Copy word for word, please, the lines of the entries below running from the one containing "633 41 86 19 (126, 1342)" to the one containing "Políticas de Cookies (292, 993)", both ends included.

Data listing section start

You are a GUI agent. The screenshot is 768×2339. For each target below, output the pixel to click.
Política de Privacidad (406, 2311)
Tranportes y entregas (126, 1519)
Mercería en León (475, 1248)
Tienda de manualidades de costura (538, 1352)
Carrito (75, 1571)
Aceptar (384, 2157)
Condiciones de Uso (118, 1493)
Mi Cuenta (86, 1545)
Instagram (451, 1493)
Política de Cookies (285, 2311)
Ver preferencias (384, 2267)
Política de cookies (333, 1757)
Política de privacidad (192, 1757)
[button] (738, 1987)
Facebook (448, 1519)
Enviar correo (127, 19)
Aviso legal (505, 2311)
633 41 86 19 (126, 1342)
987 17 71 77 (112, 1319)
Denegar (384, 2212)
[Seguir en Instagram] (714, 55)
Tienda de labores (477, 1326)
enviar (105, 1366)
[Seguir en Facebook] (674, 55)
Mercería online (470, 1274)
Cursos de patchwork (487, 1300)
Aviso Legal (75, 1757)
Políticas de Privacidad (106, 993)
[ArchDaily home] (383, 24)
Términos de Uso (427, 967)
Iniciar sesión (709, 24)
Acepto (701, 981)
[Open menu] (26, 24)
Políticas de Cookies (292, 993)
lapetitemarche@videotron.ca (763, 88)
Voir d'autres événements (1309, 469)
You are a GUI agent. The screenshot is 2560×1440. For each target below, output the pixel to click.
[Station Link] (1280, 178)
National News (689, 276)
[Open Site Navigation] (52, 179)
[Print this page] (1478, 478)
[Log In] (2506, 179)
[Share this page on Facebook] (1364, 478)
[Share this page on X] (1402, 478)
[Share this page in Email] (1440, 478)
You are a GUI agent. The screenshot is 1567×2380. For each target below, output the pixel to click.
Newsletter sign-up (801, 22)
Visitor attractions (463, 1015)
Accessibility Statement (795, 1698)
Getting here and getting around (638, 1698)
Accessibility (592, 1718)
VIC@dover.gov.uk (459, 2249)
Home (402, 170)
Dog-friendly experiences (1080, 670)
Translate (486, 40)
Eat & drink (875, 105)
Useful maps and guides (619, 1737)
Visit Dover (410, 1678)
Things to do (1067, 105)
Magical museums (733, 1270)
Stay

Data listing section end

Response to the task =
633 41 86 19 (126, 1342)
987 17 71 77 (112, 1319)
Denegar (384, 2212)
[Seguir en Instagram] (714, 55)
Tienda de labores (477, 1326)
enviar (105, 1366)
[Seguir en Facebook] (674, 55)
Mercería online (470, 1274)
Cursos de patchwork (487, 1300)
Aviso Legal (75, 1757)
Políticas de Privacidad (106, 993)
[ArchDaily home] (383, 24)
Términos de Uso (427, 967)
Iniciar sesión (709, 24)
Acepto (701, 981)
[Open menu] (26, 24)
Políticas de Cookies (292, 993)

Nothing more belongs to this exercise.